ABSTRACT
This inquiry examines how district English Learner (EL) leaders negotiate and shape their linguistic and racial identities within the landscape of racially desegregated urban school districts. Girded by the theory of LangCrit, an intersection between critical language studies (CLS) and Critical Race Theory (CRT), this study illuminates how EL leaders position language and language learning as their primary leadership aim. This language-centered focus resists the institutional practices of their desegregated districts that are principally shaped by binary racial frameworks of Black and white. Resisting the racialization of language, EL leaders negotiate their leadership actions through colorblind, colormute and nativist lenses that are shaped by their respective linguistic and racial identities. Implications within this narrative study assert that inter and intra-racial and cross-linguistic dialogue is necessary among EL leaders with other leaders of color to deconstruct equitable opportunities for ELs by centering and intersecting the constructs of race and language.
Acknowledgments
I would like to thank the late Maritza Robles, Bilingual Director and School Board member, who was instrumentally profound in the shaping of this critical study. You will be missed Maritza.
Notes
1. Asian, Black and Hispanic are capitalized to demonstrate respect based on current and historic marginalization of these groups of color.

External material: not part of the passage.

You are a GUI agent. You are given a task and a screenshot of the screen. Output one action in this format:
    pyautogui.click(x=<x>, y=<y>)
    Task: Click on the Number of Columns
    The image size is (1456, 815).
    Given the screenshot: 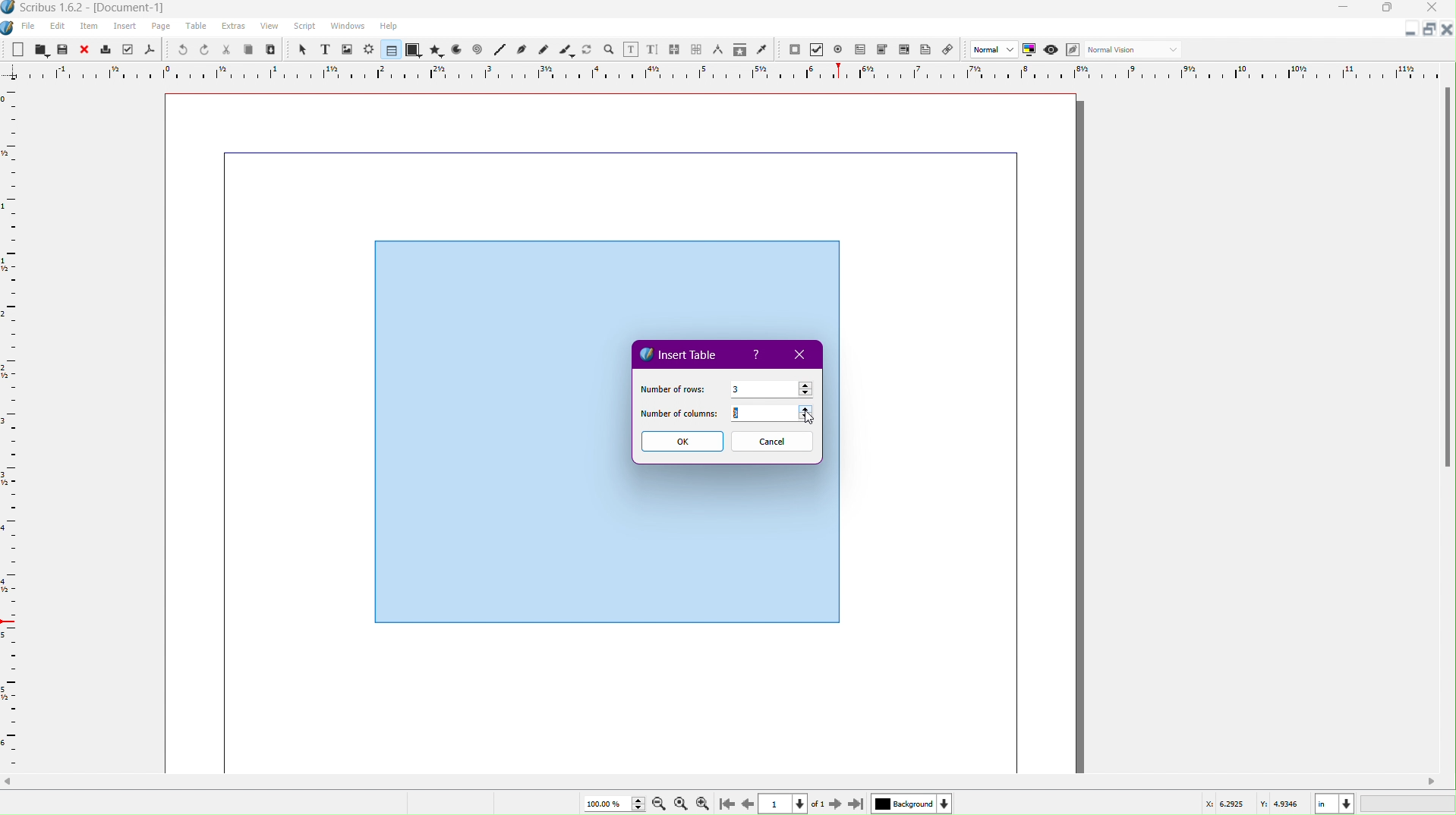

The term white is not capitalized in an effort to recenter our logics around people of color in EL leadership (Halley, Eshleman, & Mahadevan Vijaya, Citation2011).
2. A school system has achieved unitary status when a federal court determines that it is not only desegregated, but has also eliminated the vestiges of prior racial discrimination (Brown, Citation1990, p. 1108).
3. The state is not identified, as requested by participants who are concerned that their role may be jeopardized should their identities be notable.